U.S. Soccer and players’ associations for the women’s and men’s teams have reached a collective bargaining agreement on equal pay and compensation for all players. 

The parties involved announced Wednesday that the agreement reached, which runs through 2028, would equalize pay for all competitions, including World Cup prize money, for both men’s and women’s players. According to a statement released online by U.S. Soccer, under the new terms the U.S. “becomes the first federation in the world to equalize FIFA World Cup prize money” to both men’s and women’s teams “for participation in their respective world cups.” 

Among other terms reached, players will receive equal appearance fees for official competitions. Pay for appearances in friendly competitions will be based on identical tiering structures determined by level of opponent and outcome of match. And revenue earned through broadcast and sponsorships by U.S. Soccer will be split equally between the women’s and men’s teams.  

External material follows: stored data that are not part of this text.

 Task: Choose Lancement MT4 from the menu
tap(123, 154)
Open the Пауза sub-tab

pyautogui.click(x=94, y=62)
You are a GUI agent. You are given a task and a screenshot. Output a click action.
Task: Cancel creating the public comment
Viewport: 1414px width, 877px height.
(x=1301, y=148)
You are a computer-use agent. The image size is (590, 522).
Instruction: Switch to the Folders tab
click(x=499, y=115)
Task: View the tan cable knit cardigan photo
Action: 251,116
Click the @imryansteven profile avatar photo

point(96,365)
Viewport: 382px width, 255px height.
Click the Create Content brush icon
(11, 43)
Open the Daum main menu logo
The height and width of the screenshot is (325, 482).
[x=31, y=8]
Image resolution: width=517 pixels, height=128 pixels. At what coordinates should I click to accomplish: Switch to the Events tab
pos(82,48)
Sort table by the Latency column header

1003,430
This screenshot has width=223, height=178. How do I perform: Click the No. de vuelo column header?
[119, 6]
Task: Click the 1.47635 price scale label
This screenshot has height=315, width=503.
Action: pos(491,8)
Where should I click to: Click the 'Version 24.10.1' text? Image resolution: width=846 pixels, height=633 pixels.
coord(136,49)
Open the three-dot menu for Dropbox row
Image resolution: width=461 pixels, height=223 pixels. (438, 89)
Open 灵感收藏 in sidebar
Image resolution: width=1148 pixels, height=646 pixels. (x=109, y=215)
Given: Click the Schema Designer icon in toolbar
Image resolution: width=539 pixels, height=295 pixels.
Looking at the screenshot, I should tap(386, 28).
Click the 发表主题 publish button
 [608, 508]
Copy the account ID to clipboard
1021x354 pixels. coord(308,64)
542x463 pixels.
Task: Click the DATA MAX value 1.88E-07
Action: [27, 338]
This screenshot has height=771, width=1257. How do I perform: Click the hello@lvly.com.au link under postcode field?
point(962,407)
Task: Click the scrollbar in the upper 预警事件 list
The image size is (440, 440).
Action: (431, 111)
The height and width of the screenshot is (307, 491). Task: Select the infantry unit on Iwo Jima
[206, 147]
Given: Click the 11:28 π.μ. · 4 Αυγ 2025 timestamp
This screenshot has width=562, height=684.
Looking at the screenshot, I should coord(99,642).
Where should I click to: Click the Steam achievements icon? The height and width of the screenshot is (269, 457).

The agreement also makes improvements to non-economic concerns with regards to “player health and safety, data privacy, and the need to balance responsibilities to both club and country.”

“This is a truly historic moment,” said U.S. Soccer President Cindy Parlow in a letter posted online. “In becoming the first federation in the world to solve the massive and vexing challenge of equalizing FIFA World Cup prize money, U.S. Soccer and our players have changed the game forever here at home, with the hopes of inspiring change around the world.” 

The agreement follows a decision in February by the U.S. Women’s National Team (USWNT) and U.S. Soccer to end a legal battle over equal pay that women’s players had brought against the Federation. At the time, U.S. Soccer agreed to pay $22 million in compensation to women’s players, and to open discussions of new collective bargaining terms.  

“The accomplishments of this CBA [collective bargaining agreement] are a testament to the incredible efforts of WNT players on and off the field,” said Becky Sauerbrunn, USWNT player and president of the USWNT Players’ Association. “The gains we have been able to achieve are both because of the strong foundation laid by the generations of WNT players that came before the current team and through our union’s recent collaboration with our counterparts at the USNSTPA [Men’s National Team] and leadership at U.S. Soccer.”

She added, “We hope that this agreement and its historic achievements in not only providing for equal pay but also in improving the training and playing environment for National Team players will similarly serve as the foundation for continued growth of women’s soccer both in the United States and abroad.”